- EXERCISE REQUIREMENTS:
1) According to the Cool Sounds review, why were entire songs on Healing Crystals based only on IMDb movie plot synopses?
2) Please output the passage of the Cool Sounds review that starts at the words "Talking about their" and ends after the words "pop quintet Crepes.".

- SELECTED TEXT:
--------------------------------------------------
In an interview on the excellent Weirdo Wasteland podcast, Cool Sounds bassist Nick Kearton gives a run down of the beginnings of the band that gives the impression that they could’ve easily faded into memory as a ‘one tape on a little known foreign label’ affair.

Talking about their first few efforts, Kearton comments that while there were definitely songs that he liked on efforts like Melbourne Fashion and Healing Crystals, ultimately the work Cool Sounds had been shopping around wasn’t as realised as it could’ve been. The band wasn’t really sure what it was even trying to be yet, which resulted in entire songs on Healing Crystals being based solely off of IMDb movie plot synopses.

The leap forward to Dance Moves, is huge. This record marks Cool Sounds’ debut on Melbourne label Deaf Ambitions, where they rub shoulders with groups like pop duo Zone Out and slacker pop quintet Crepes.

Cool Sounds aren’t new kids at school by any means, with plenty of the team hailing from the “incestuous, and ever prolific Ocean Party clique” (Deaf Ambitions’ hilarious description). The Ocean Party’s presence and influence is easily felt. From that band, front man Dainis Lacy has pinched a few; Zach Denton works the keys, Liam Halliwell is on sax, and Kearton is OP’s go-to replacement when Crowman can’t make a gig. But I digress; we’re talking about Dance Moves here, and its author is Lacy.
--------------------------------------------------
- PROVIDED DATA:
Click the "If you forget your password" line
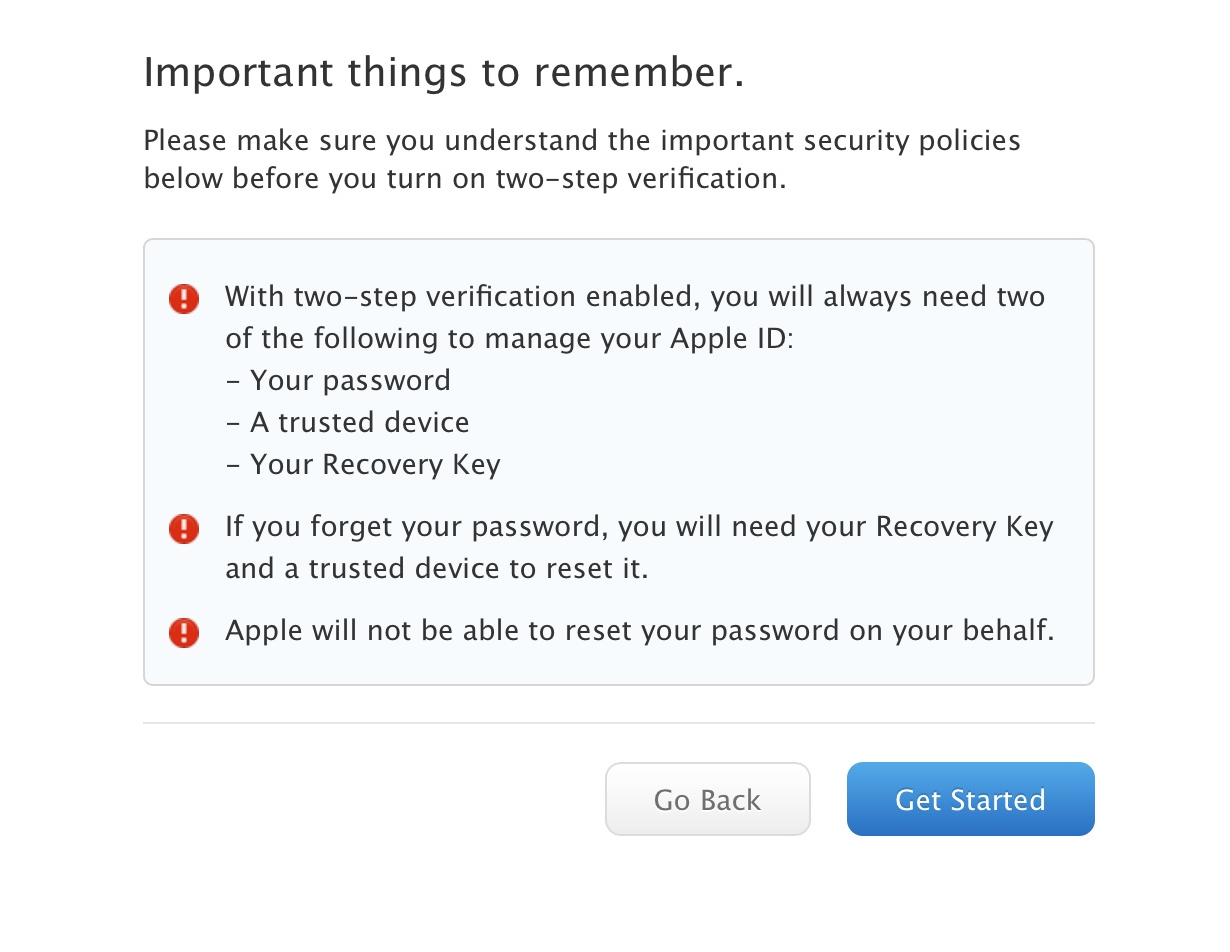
--------------------------------------------------
- SOLUTION SET:
1) The band still wasn't really sure what it was even trying to be, and that uncertainty led to entire songs on Healing Crystals being based solely on IMDb movie plot synopses.

2)
Talking about their first few efforts, Kearton comments that while there were definitely songs that he liked on efforts like Melbourne Fashion and Healing Crystals, ultimately the work Cool Sounds had been shopping around wasn’t as realised as it could’ve been. The band wasn’t really sure what it was even trying to be yet, which resulted in entire songs on Healing Crystals being based solely off of IMDb movie plot synopses.

The leap forward to Dance Moves, is huge. This record marks Cool Sounds’ debut on Melbourne label Deaf Ambitions, where they rub shoulders with groups like pop duo Zone Out and slacker pop quintet Crepes.